Perfect for: CTO reviews, board presentations, finance approvals, agency RFPs, investor updates
When to Use This Skill
Use this skill when you need to:
- Present architecture to non-technical stakeholders (executives, product managers, business teams)
- Get budget approval for development costs
- Share technical decisions with wider team before proceeding
- Create RFPs for agency vendors
- Document architectural decisions for compliance/audit
Input: Full architecture blueprint (from /architect:blueprint)
Output: Word document (.docx) with diagrams rendered as PNGs
Document Structure
1. Cover Page
# [Project Name]
## Architecture & Implementation Plan
**Prepared for**: [Stakeholder Name/Team]
**Prepared by**: Architect AI
**Date**: [Today's Date]
**Version**: 1.0
2. Executive Summary (1 page max)
Translate technical blueprint into business value:
## Executive Summary
**What we're building**: [One-sentence description from blueprint]
**Who it's for**: [Customer type from requirements - B2B enterprise/SMB/B2C]
**Business Value**:
- [Extract from blueprint: What problem does this solve?]
- [Key capability that drives value]
- [Integration or feature that reduces friction]
**Timeline**:
- MVP (core features): [Calculate from sprint backlog - usually 8 weeks]
- Production-ready: [Add 4 weeks for enterprise features if B2B]
**Budget**:
- Infrastructure: $[Low]-[High]/month (from cost estimate section)
- Development: $[Low]-[High] (from Next Steps - 3 build paths)
**Major Risks** (top 3):
1. [Extract from Complexity Assessment - highest-scored complexity factors]
- **Mitigation**: [From blueprint's risk mitigation notes]
2. [Second highest risk]
- **Mitigation**: [Strategy]
3. [Third risk]
- **Mitigation**: [Strategy]
**Recommendation**: GO - Architecture is sound, risks are manageable, timeline is realistic.

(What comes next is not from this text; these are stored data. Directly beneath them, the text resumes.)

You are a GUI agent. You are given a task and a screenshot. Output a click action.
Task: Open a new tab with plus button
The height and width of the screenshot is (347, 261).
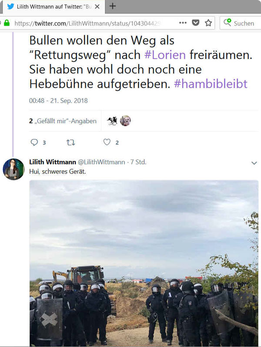[x=113, y=6]
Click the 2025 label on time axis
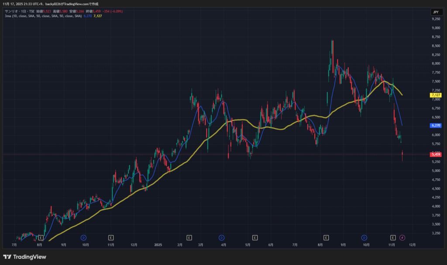Viewport: 447px width, 265px height. pyautogui.click(x=158, y=245)

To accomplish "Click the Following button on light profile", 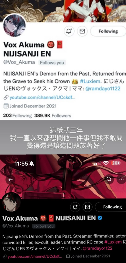I will coord(108,31).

[Or: PROCEED WITH CAUTION if complexity score > 7/10]
Rules:
- Use non-technical language (translate JWT → "secure login tokens", RLS → "data isolation", etc.)
- Lead with business impact, not technical features
- Keep to 1 page maximum
- Include confidence level in recommendation (High/Medium/Low based on complexity score)
3. Solution Overview
3.1 High-Level Architecture Diagram
Extract from blueprint's Architecture Diagram section:
- Take the C4 Container diagram (Mermaid code)
- Render to PNG (1200px width minimum)
- Caption: "System components and how they connect"
Simplify for non-technical audience:
- Frontend → "User Interface (Web/Mobile)"
- Backend → "Business Logic Server"
- Database → "Data Storage"
- Keep external integrations (Stripe, Slack, etc.) - business stakeholders recognize these
3.2 Solution Components Table
Extract from blueprint and present as table:
| Component | Technology | Purpose | Cost/Month |
|---|
| [From manifest: frontend] | [Framework] | User interface | $[From cost estimate] |
| [From manifest: backend] | [Framework] | Business logic | $[From cost estimate] |
| [From manifest: database] | [Type] | Data storage | $[From cost estimate] |
| [From manifest: integrations] | [Services] | [Purpose] | $[From cost estimate] |
| Total | | | $[Sum]/month |
3.3 Key Capabilities Checklist
Extract from blueprint's Plain English Specifications:
- ✅ [Feature 1 from specs]
- ✅ [Feature 2 from specs]
- ✅ [Feature 3 from specs]
- ✅ [Critical integration]
- ✅ [Security/compliance feature if mentioned]
Limit to top 6 capabilities that stakeholders care about.
4. Technology Stack & Decisions
For each major technology decision, create a decision card:
Extract from:
- Database Schema section → Database choice
- Architecture Diagram → Hosting choice
- Application Architecture section → Architecture pattern
- Product Type Detection → Multi-tenancy approach (if B2B)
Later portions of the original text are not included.